Aug 18, 2014, 9:43 AM

Briana Mezuk, PhD

Human Capital Blog: Congratulations on your award! What led to your interest in suicide risk in long-term care facilities?

Briana Mezuk: Older adults, particularly non-Hispanic white men, have the highest risk of suicide. This risk increases exponentially after age 75, and recent data suggest that men in the Baby Boomer generation have a higher suicide risk than previous cohorts. There are many risk factors for this group, including social isolation, feelings of disconnection to society, and lack of social supports and close confidantes. Older men are often unwilling to talk about mental health problems with their physicians; they think they are supposed to ‘grin and bear it.’

HCB: What was the goal of your study?

Mezuk: We were trying to understand the epidemiology of suicide in long-term care facilities, and in nursing homes and assisted-living facilities in particular. Suicide risk in these settings may be higher, or lower, than in the general community. For example, suicide risk may be lower in supervised settings because residents would have less access to a means to self-harm. But suicide risk might be higher because residents often have health problems and, frequently, depressive symptoms that are risk factors for suicide. We used data from the Virginia Violent Death Reporting System to identify suicides that occurred among residents of, and among individuals anticipating moving into, these types of facilities.

HCB: What did you find?

Mezuk: We’re still in the process of finalizing the analysis. There were a total of about 3,400 suicides among adults aged 50 and older in Virginia between 2003 and 2011, 51 of which occurred in long-term care facilities. We estimate that the risk of suicide among older adults in nursing homes is about the same as it is for older adults living it the community—that is, risk isn’t higher or lower in long-term care settings. However, suicide decedents in long-term care were less likely to have had a precipitating crisis prior to their death relative to decedents in the community, suggesting that these were less impulsive acts.

We were also able to identify another 38 decedents who were anticipating or transitioning into a facility. Finally, we identified a group of 16 suicide decedents whose loved ones had recently transitioned into long-term care.

HCB: Did any of your findings surprise you?

Mezuk: We found that suicide risk was higher in better-performing facilities as indexed by Nursing Home Compare.  We hope to examine this relationship in other states to see if these preliminary findings are true in general or just in Virginia.  There are multiple processes that are likely relevant. It may be that there is differential selection into higher-performing nursing homes; for example, it may be that individuals with more severe mental health needs, a risk factor for suicide, may be matched to high-performing nursing homes that offer those services. We need additional studies to understand the reasons behind this relationship. The take-home message is that our data suggest there are organizational characteristics that may be related to suicide risk, and these things are modifiable.

HCB: What are the implications of your research?
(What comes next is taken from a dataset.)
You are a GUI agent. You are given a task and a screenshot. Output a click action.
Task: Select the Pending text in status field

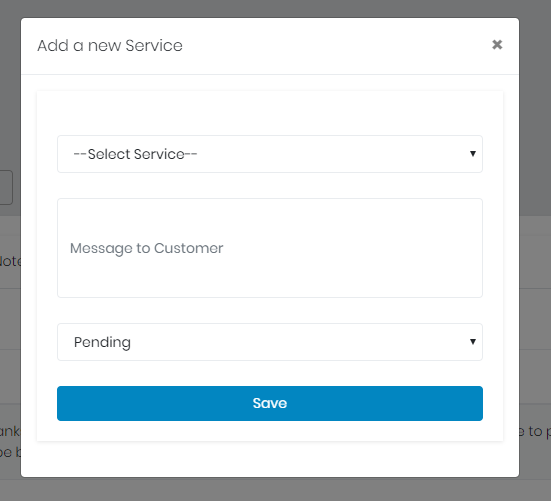tap(102, 342)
Mezuk: The research could lead to interventions for family members or residents who are transitioning into long-term care facilities to mitigate suicide risk. Many types of long-term care facilities are covered by insurance, but many are private-pay, and they’re expensive. As a result there can be a lot of tension that comes up when people are trying to make this transition, and that stress comes at the same time a loved one’s health is failing.

This is a potential place to develop interventions to help make this transition less stressful. As indicated by our findings about decedents who were anticipating moving into long-term care, we need a compassionate and comprehensive understanding of what this process is like for people. There are certainly things facilities and senior programs could do to ease the transition.

The other thing we need is better data. If you have family member who needs to enter a nursing home, you have quite a lot of information at your disposal to make a choice. But we don’t really have similar kinds of data for assisted-living facilities. In Virginia, the only publicly available data relates to facility size, licensing, and inspection violations. We don’t have data on quality, staffing, and other factors that may be relevant to quality-of-life in these facilities.

HCB: How did your experience as an RWJF Health & Society Scholar affect your work?

Mezuk: I would not be doing the work I’m doing without the support of the RWJF Health & Society Scholars program. It was tremendous. I wasn’t doing a lot of work in aging until I got the scholarship and connected with mentors who were working in this field. The program really encouraged me to think about important problems and to explore innovative, interdisciplinary approaches to understanding and addressing them.